→ **Yazılı Talimat 1**
Gensoru konuşmasının "Değerli milletvekilleri, İçişleri" ifadesiyle başlayıp "Kurulu saygıyla selamlıyorum." ifadesine kadar süren bölümünü hiçbir değişiklik yapmadan aktarınız.
→ **Yazılı Talimat 2**
Gensoru konuşmasında bir ay dolmadan gerçekleştiği belirtilen dört saldırıyı, her birinin yeri ve hayatını kaybeden kişi sayısıyla birlikte sıralayınız.

→ **Verilen Metin**
| Konu: | Belediyelere kayyum ataması uygulaması ve eş başkanlar ile milletvekillerinin tutuklanması nedeniyle gerçekleştiği iddia edilen hak ihlallerinde ve artan terör olayları sebebiyle meydana gelen ölümlerde sorumluluğu bulunduğu iddiasıyla İçişleri Bakanı Süleyman Soylu hakkında gensoru açılmasına ilişkin önergenin (11/14) ön görüşmesi münasebetiyle |
| Yasama Yılı: | 2 |
| Birleşim: | 49 |
| Tarih: | 03.01.2017 |
CHP GRUBU ADINA FAİK ÖZTRAK (Tekirdağ) - Teşekkür ediyorum Sayın Başkan.
Değerli milletvekilleri, İçişleri Bakanı Sayın Süleyman Soylu hakkında verilen gensoru önergesi üzerinde Cumhuriyet Halk Partisi Grubunun görüşlerini arz etmek üzere huzurunuzda bulunuyorum. Bu vesileyle Genel Kurulu saygıyla selamlıyorum.
Değerli milletvekilleri, ülke olarak çok sıkıntılı günlerden geçiyoruz. Cumhurbaşkanı ve bakanlar artık Sevr ve Kurtuluş Savaşı koşullarından söz eder oldu. Önceden bölücü terör örgütüyle mücadele ediyorduk, şimdi buna IŞİD, FETÖ gibi, inancı istismar eden örgütler de eklendi. Terör olaylarında yitirdiğimiz şehitlerimize, masum vatandaşlarımıza ve bu ülkedeki misafirlerimize Allah'tan rahmet dilemeden bu kürsüden konuşmalarımıza başlayamaz olduk. En son Ekonomi Bakanlığının bütçesi üzerine Genel Kurula hitap etmiştim. O konuşmamda bölücü hainlerin Beşiktaş'ın ortasında gerçekleştirdiği kahpe saldırıda şehit düşen 36'sı polis, 44 vatandaşımıza Allah'tan rahmet dileyerek sözlerime başlamıştım. O konuşmanın üzerinden geçen on dokuz günde acılarımıza yeni acılar eklendi. İlkin Kayseri'de 14 aslan parçası Mehmetçiğimiz çarşı izni yolunda kalleş bir pusuyla bölücü hainler tarafından şehit düşürüldü, yüreğimiz dağlandı. Yetmedi, birkaç gün sonra, bu sefer, ülkemizin toprak bütünlüğünü korumak için Suriye'de görev yapan 16 yiğit askerimiz IŞİD canilerinin pususunda şehit düştü. Son olarak, 2017'nin ilk saatlerinde Beşiktaş'ta, daha yirmi gün önce canlı bombaların patlatıldığı yere on beş dakikalık mesafede, Ortaköy'de gerçekleştirilen bir başka hain terörist saldırıda 14 vatandaşımızı, 25 de misafirimizi yani 39 masum canı kaybettik. Yine içimiz yandı, etimizden âdeta et koptu. Bir ay dolmadan gerçekleşen bu dört hain saldırıda 113 hayat aramızdan kahpece alındı. Ülkede Rus Büyükelçisi öldürüldü hem de bir özel harekât polisi tarafından.

→ **Veri Kümesi Kayıtları**
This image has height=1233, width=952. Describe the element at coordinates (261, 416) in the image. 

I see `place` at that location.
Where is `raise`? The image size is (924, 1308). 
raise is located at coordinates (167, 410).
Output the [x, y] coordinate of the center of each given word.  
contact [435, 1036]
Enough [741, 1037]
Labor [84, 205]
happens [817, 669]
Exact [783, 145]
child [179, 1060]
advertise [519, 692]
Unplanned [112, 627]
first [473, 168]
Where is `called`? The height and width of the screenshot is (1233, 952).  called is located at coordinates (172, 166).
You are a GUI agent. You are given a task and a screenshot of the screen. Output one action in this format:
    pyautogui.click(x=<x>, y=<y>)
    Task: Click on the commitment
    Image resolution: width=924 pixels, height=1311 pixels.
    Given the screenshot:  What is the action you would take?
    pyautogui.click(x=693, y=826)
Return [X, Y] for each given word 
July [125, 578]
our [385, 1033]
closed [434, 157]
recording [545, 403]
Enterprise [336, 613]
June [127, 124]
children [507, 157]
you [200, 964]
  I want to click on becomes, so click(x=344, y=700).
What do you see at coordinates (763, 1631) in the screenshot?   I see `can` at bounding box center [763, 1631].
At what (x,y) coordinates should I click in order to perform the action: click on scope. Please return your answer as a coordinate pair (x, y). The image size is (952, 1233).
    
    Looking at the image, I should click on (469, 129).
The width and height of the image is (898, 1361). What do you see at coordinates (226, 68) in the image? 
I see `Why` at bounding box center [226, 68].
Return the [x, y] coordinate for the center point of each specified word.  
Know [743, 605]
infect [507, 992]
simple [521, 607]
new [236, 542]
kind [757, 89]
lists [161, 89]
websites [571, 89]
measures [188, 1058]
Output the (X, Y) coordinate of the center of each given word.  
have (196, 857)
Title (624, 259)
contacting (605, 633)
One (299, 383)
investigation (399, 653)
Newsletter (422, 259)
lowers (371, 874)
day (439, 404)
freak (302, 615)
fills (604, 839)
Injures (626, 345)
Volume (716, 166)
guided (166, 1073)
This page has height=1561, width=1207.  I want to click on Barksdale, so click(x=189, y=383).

→ **Yazılı Yanıt 1**
Değerli milletvekilleri, İçişleri Bakanı Sayın Süleyman Soylu hakkında verilen gensoru önergesi üzerinde Cumhuriyet Halk Partisi Grubunun görüşlerini arz etmek üzere huzurunuzda bulunuyorum. Bu vesileyle Genel Kurulu saygıyla selamlıyorum.

→ **Yazılı Yanıt 2**
- Beşiktaş: 36'sı polis olmak üzere 44 kişi
- Kayseri: 14 asker
- Suriye: 16 asker
- Ortaköy: 14'ü vatandaş, 25'i misafir olmak üzere 39 kişi